Jack (proudly): I have one watt!

R: One what?

Jack: One watt of wireless.

R: What?

S: She’s trying to be funny.

Jack: OH! Oh, I can never tell when she’s all dry like that.

Later

R: I walked to Cortland a different way. I went up Eugenia and down Andover.

J: Which one’s Andover?

R: It’s the one that goes up and over. Thank you, I was working on that exact joke.

J: Just never gets old for you, does it?

R: What? What?

claire, child autodidact

“Can you see the letter A?”

(pointing at A) “A! A! A!”

“Awesome! Can you see an I?”

(pointing at eye) “Eye, eye.”

“Well, yes, you got me there. Can you see the letter U?”

(tracing outline of U, grinning maniacally) “Happy!
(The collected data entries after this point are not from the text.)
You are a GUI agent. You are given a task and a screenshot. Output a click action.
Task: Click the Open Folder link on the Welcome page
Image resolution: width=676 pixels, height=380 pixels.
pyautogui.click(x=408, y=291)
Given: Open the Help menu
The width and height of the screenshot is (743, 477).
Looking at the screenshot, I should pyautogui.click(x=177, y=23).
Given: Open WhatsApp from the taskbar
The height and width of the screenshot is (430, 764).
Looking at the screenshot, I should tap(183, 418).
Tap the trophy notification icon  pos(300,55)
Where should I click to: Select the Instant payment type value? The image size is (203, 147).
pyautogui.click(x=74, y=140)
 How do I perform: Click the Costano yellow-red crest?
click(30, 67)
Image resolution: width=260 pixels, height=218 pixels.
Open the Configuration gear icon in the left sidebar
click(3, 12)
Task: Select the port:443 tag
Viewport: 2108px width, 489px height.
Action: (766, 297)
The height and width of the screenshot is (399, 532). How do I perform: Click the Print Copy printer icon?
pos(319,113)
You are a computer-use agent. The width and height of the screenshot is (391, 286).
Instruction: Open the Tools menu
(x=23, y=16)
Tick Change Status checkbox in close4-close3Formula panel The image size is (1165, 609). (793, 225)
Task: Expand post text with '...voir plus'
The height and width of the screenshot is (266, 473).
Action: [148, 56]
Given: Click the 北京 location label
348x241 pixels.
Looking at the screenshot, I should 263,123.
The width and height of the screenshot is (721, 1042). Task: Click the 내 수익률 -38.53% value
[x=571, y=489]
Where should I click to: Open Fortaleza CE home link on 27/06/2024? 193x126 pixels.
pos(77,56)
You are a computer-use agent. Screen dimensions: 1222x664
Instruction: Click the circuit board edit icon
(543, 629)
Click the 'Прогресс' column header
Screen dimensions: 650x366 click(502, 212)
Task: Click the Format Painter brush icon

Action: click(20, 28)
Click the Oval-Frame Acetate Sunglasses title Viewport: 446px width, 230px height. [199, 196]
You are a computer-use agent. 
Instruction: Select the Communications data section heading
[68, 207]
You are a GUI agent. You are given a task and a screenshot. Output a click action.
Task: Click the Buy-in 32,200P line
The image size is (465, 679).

Happy!”

feeling maggotty

Finding out more and more about the way St Davids protected multiple sexual abusers, the word I keep wanting to use is “maggotty”. You see an animal beside the road, you think it’s still alive but it’s just the maggots heaving that make it seem like it’s breathing.

Then I feel guilty, because maggots leave clean bones, whereas all Vic Cole did with his life was tell lies and make people suffer. He hurt everyone, not just the children he had sex with. I think he’s probably the worst man I’ve ever met, edging out an IRA bomber who at least had the grace to eventually disavow violence.

Still, the maggottiness is real, and it is repulsive. I think it’s what stopped people telling the truth at the time. These godawful things had happened, rapes and incest, but everyone hoped they could just bandage it over and forget about the festering wounds.

Gross as they are, maggots in a wound are a good thing. They pick off the dead meat and let the living flesh heal.